U.S. Sen. Tommy Tuberville pressed a high ranking Army official Wednesday to look further into the possibility of the military financing college athletics to help solve its recruiting troubles.
Tuberville’s remarks to Army Undersecretary Gabe Camarillo during a Senate Armed Services Committee hearing represent the latest advancement of a proposal that has circulated among various U.S. military branches for the past two years. The idea, which Sportico first reported in August, is that the military could fund athletic scholarships at schools around the country, and that athletes who accept those scholarships would owe the country military service at the end of their college careers.
Tuberville mentioned the idea in the middle of a discussion dedicated specifically to the military’s recruiting challenges. The Alabama senator and former SEC football coach said the active military component missed its recruiting targets in 2022 by the largest margin ever, and suggested that 45,000 Division I college athletes could be eligible to serve.
“I think we’re missing the boat here if we don’t look at that,” Tuberville said. “It’s not ROTC. It’s a 21st century pathway to service. It’s a strategy and a tactic guaranteed to produce a well-educated, physically capable, coachable and aspiring fighting force every year. ”
Tuberville then asked Camarillo if he would commit to investigating the idea. Camarillo, the Army’s second highest-ranking civilian officer, listed a number of different initiatives underway to improve recruiting, but said he would “look forward” to working with Tuberville to further discuss the proposal.
The idea is the brainchild of Dave Maloney, former CEO of Orchestra Macrosystems, an analytics company and Air Force contractor. In a four-page brief circulated to military leaders in September of 2021, Maloney outlined an ambitious plan that he said could solve recruiting issues in the military and financial concerns in college sports. The brief suggests the Department of Defense offer to replace school-funded scholarships for every sport other than football and basketball at all levels of college athletics—NCAA, NAIA and junior college.
Maloney previously provided Sportico with copies of emails that showed conversation about the idea stretching into various corners of the Pentagon. He also said he briefed at least 25 Congressional offices, with Tuberville’s being the only one that confirmed the discussions. In an interview with Sportico last year, Maloney called the idea a “21st century pathway to service,” exactly the same phrase used this week by Tuberville.
Maloney left Orchestra in September and is now a VP at JPMorgan Chase, though he remains Orchestra’s executive chairman. He didn’t immediately respond to a phone call seeking comment.

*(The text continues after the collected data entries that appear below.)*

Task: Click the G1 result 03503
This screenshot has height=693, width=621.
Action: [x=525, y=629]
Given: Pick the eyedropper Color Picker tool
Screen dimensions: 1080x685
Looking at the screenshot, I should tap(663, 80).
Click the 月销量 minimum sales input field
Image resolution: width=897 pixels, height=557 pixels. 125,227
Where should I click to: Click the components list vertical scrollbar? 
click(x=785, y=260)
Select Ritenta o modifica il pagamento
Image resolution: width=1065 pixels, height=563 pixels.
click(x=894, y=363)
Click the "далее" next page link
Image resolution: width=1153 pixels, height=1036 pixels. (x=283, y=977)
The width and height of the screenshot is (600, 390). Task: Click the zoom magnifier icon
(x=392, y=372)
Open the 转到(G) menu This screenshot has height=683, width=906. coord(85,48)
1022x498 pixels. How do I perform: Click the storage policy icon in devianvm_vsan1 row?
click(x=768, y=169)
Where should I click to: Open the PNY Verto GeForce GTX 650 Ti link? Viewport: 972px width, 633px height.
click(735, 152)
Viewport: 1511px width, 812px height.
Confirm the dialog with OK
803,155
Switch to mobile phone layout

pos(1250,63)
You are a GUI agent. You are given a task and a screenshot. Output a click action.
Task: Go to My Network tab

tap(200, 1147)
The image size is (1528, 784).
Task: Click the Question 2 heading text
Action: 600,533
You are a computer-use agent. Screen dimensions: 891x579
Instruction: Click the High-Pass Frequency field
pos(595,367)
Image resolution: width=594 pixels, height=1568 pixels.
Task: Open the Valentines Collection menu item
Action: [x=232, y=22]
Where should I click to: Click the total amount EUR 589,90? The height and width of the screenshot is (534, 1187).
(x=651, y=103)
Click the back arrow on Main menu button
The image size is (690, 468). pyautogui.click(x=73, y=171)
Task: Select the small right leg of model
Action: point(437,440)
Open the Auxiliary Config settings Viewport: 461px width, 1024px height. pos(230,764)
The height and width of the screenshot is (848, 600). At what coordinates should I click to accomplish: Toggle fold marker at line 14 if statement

The proposal would require a massive rethink for both the U.S. military and the college sports establishment, and would almost certainly draw pushback from many in and around the NCAA. That’s before the task of convincing high school athletes, an attractive demographic to military recruiters, that a college athletic scholarship is worth a commitment to years of military or alternative civilian service once they have completed their schooling. The military academies already offer scholarships to athletes who have made these commitments, which are typically eight years total with at least five on active duty.
There are already several other options available to high school athletes interested in both college sports and military service. They can compete on varsity teams at a military academy like Army or Navy, or play sports elsewhere while going through the Reserve Officers’ Training Corps (ROTC), a time-intensive program on college campuses that offers scholarship money and lets students graduate as commissioned officers.
Tuberville, who was previously the head coach at Ole Miss, Auburn, Texas Tech and Cincinnati, is also involved in other possible government interventions in college sports. He is among the senators leading Congress’ NIL bill negotiations, and recently met with new NCAA president Charlie Baker, according to Sports Illustrated.